BEGIN PASSAGE FOR REVIEW
It's been a little while since I've done a children's book. This was one I got on a whim. I think I had seen it on bookstore shelves before, but I knew very little about it. I was in the Philadelphia airport on a long layover, very tired, and in need of a book that wouldn't take too much out of me for the rest of my trip home. So I checked out the Young Adult section of the little airport bookstore, thought this one looked promising, and decided to give it a try.
The premise, more or less, is this. Reynie, Kate, Constance, and Sticky have been hand-picked by the mysterious and benevolent Mr. Benedict to save the world from an impending disaster that he and his assistants do not yet fully understand. To do this, they must go undercover to Nomansan Island and enroll in the school there, where children are being trained to broadcast cryptic messages by the sinister Mr. Curtain.
I'm not quite sure how to review this book. I think books for younger readers fall into three categories. There are the books that are really just meant for the kids to read on their own and would bore or baffle most adults (The Babysitter's Club series comes to mind), books that are great reads for adults and kids alike (like Harry Potter), and books that are fun books for adults to read to their children. Since I have no kids to read to at this time in my life, I'm most interested in the second category, and I feel a little bit like The Mysterious Benedict Society should have been in the second category, but was actually in the third. I enjoyed it, it was entertaining, and sort of clever. But reading it with my adult eyes made me feel skeptical.
END PASSAGE FOR REVIEW
BEGIN INFORMATION SUPPLIED
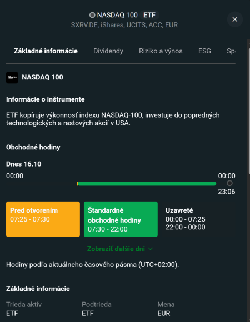Screen dimensions: 250x322
Task: Click the Uzavreté hours block
Action: [x=186, y=219]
END INFORMATION SUPPLIED
TASKS AND EXERCISES >>
**a.** In the review of The Mysterious Benedict Society, where was the reviewer when buying the book?
**b.** Pick up the review of The Mysterious Benedict Society after its last sentence and keep writing it.

ANSWER SECTION >>
**a.** In the Philadelphia airport bookstore, during a long layover.

**b.**
The problem was that I could never completely buy into the story, and could never completely believe the characters - that is, with the exception of the four children at the center of the plot. I thought they were excellently developed and endearing. The book, however, seemed stuck between reality and strangeness. Children's books don't have to be realistic. Exaggeration and absurdity work wonderfully well in, say, The Phantom Tollbooth, or Alice in Wonderland, or A Series of Unfortunate Events. But even fantastical books often benefit from a sense of reality. I think of Harry Potter, or A Wrinkle in Time, or the John Bellairs books I used to devour when I was younger. I felt like The Mysterious Benedict Society struggled to be one or the other, a little to absurd to be real, and a little too real to fully accept the absurdity.
It wasn't a bad read, just one I would have enjoyed more if I were reading it to a child. It's the first in a series (the third comes out soon), but I'm not particularly inspired to continue on. At least not yet.